What to produce:
Make a verbatim transcription of the records, without the pictures.

Stored data:
Content starts

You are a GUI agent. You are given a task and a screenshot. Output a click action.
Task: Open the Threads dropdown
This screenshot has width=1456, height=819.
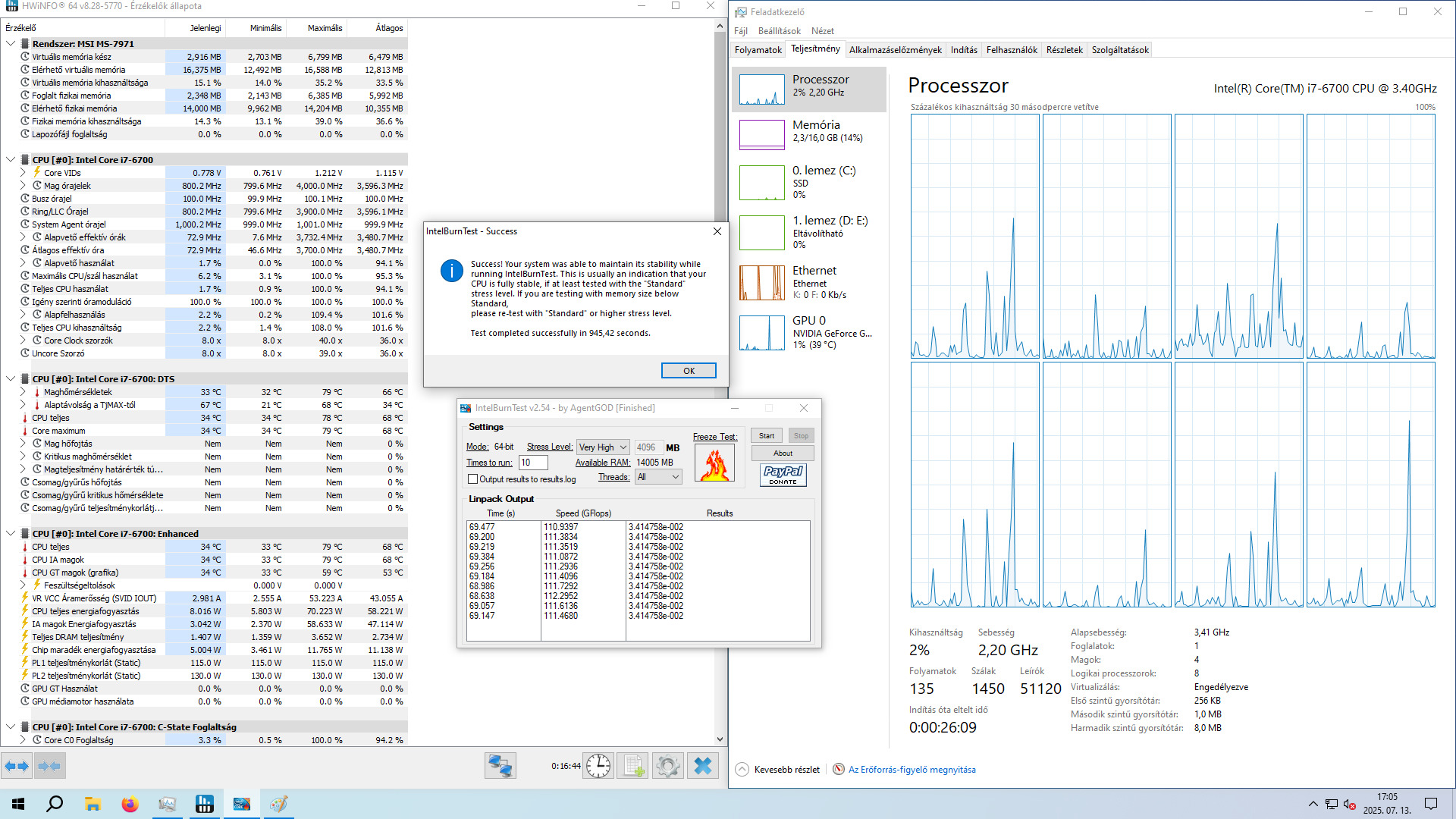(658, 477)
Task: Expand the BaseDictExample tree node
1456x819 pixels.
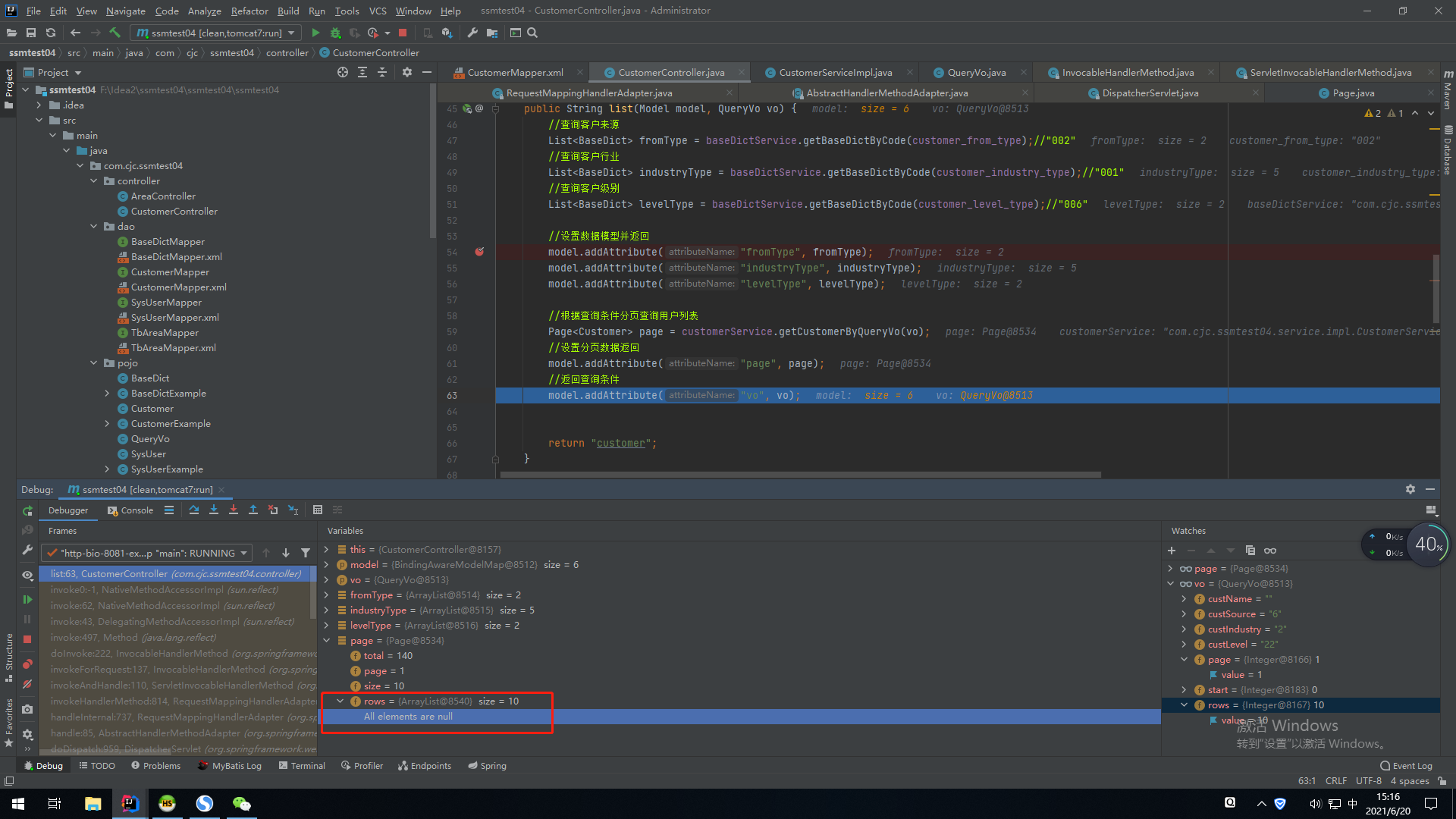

Content ends

Exercise result:
You are a GUI agent. You are given a task and a screenshot. Output a click action.
Task: Open the Threads dropdown
This screenshot has width=1456, height=819.
(658, 477)
Task: Expand the BaseDictExample tree node
1456x819 pixels.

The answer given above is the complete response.